Simple Pairings

spaghetti and meatballs

spaghetti and meatballs | simple pairings

Since summertime is essentially year-round here in California, I find myself occasionally nostalgic towards the colder-weather dishes I enjoyed with my family for a lengthy portion of the year back on the East Coast. Once the thought of spaghetti and meatballs crossed my mind, it wasn’t an idea easily shook; but for the sake of completely responsible journalism, I must admit that I didn’t really try that hard to shake it. It’s a dish that rarely disappoints, and seems to never really provide enough leftovers. It’s a recipe that warrants room in the arsenal of all cooks, from the most well-versed chef to the most sporadic of weekend cooking types. So I’m sharing today the spaghetti and meatballs recipe that has fueled the most diligent of igloo-building sisters, multiple occasions of a happily snowed-in family, and now – a sunshine-chasing West Coaster.

I generally used canned crushed tomatoes in spaghetti and meatballs, but I found some brilliant San Marzano tomatoes in the most recent shipment from Melissa’s, and decided that they were destined for a slow-simmered future, to be nestled over pasta, of course.
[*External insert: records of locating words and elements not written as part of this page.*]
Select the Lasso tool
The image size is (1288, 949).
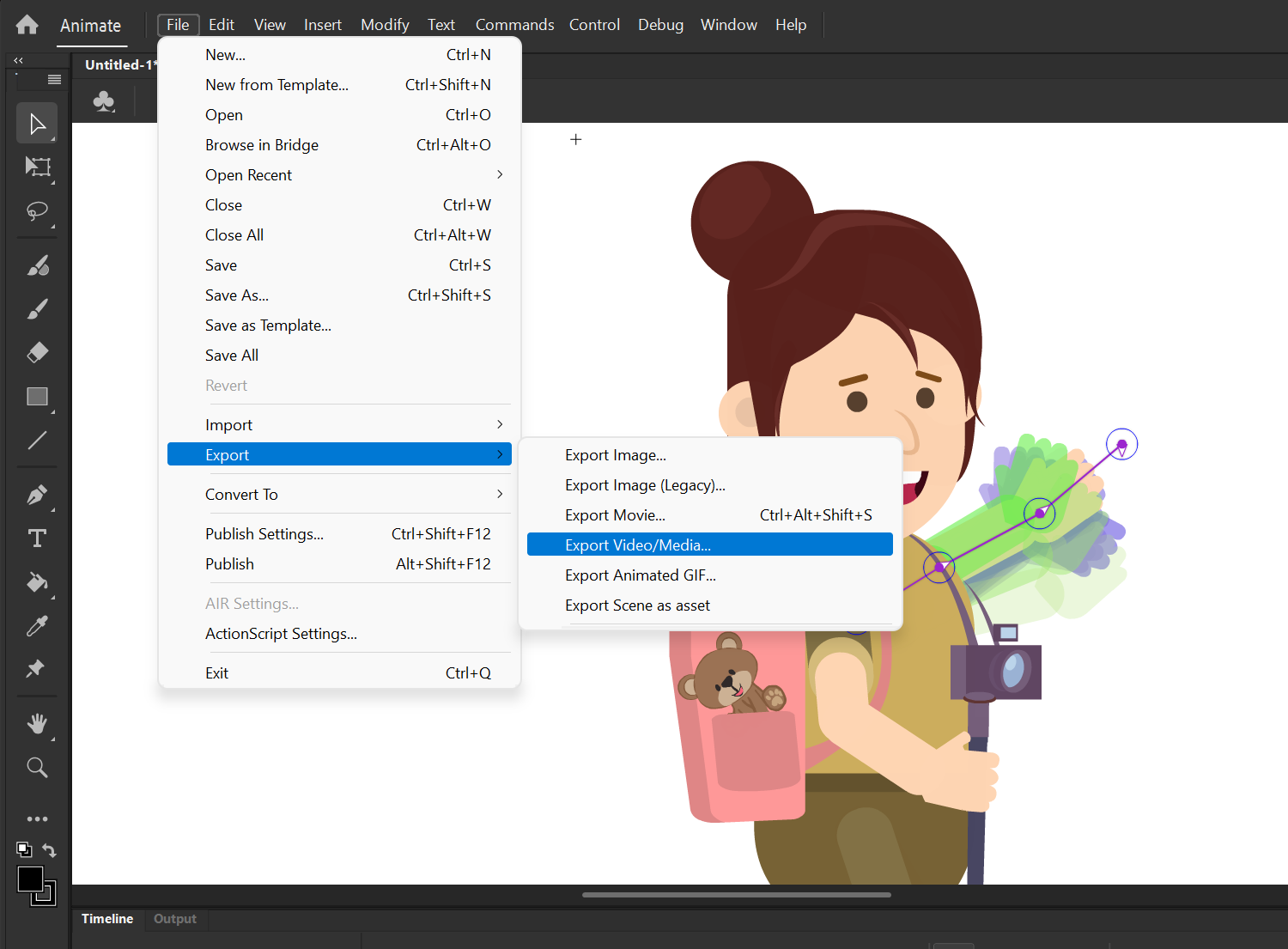click(38, 212)
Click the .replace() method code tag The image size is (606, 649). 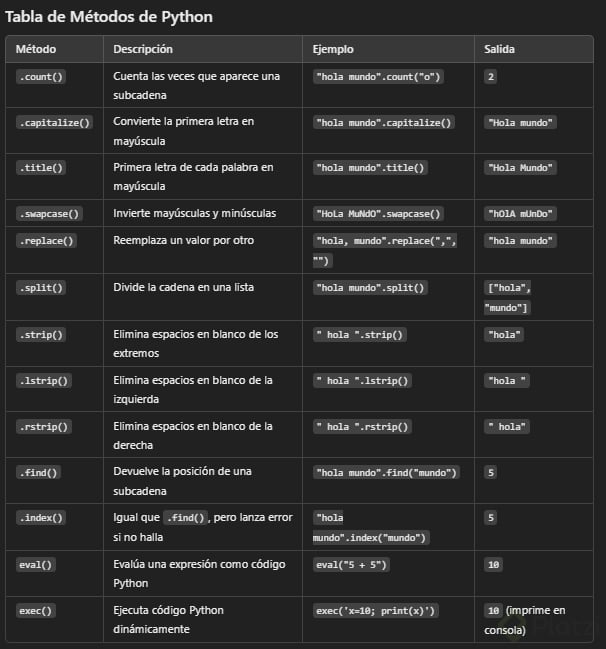tap(46, 240)
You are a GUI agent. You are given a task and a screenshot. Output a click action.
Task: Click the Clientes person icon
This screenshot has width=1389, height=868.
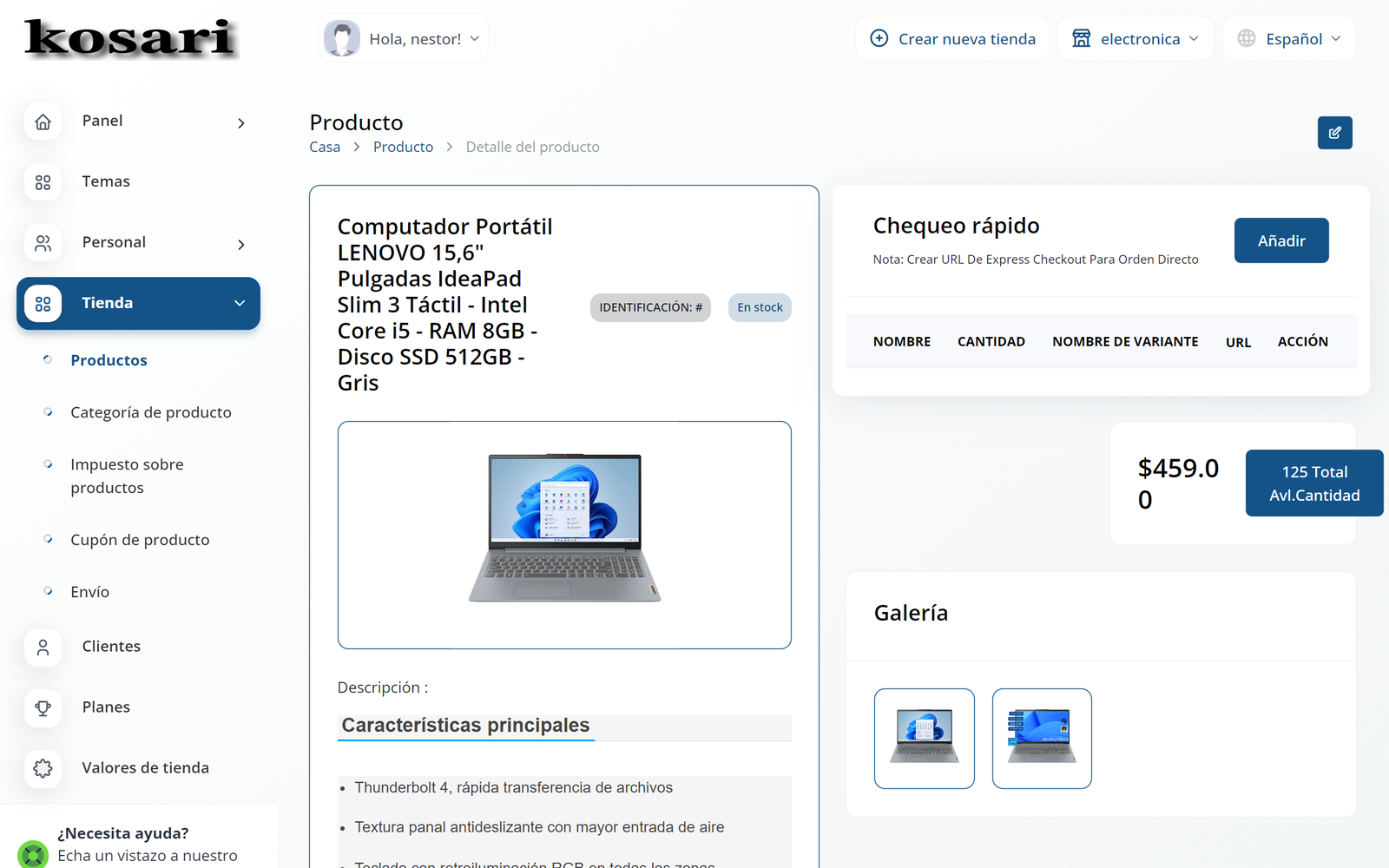(43, 648)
The result was a serious infusion of summertime flavor into a classic colder-weather dish.

spaghetti and meatballs | simple pairings spaghetti and meatballs | simple pairings

spaghetti and meatballs
| click here for the printable |

Although this recipe isn’t revolutionary, it’s a tried-and-true classic that has never failed me. My twist on the classic is that I like to brown the meatballs in a high temperature oven, which preserves the integrity of the finished result without the extra effort or all of the mess. It gives you a chance to clean up the kitchen and set the table, and of course, top off your glass of wine.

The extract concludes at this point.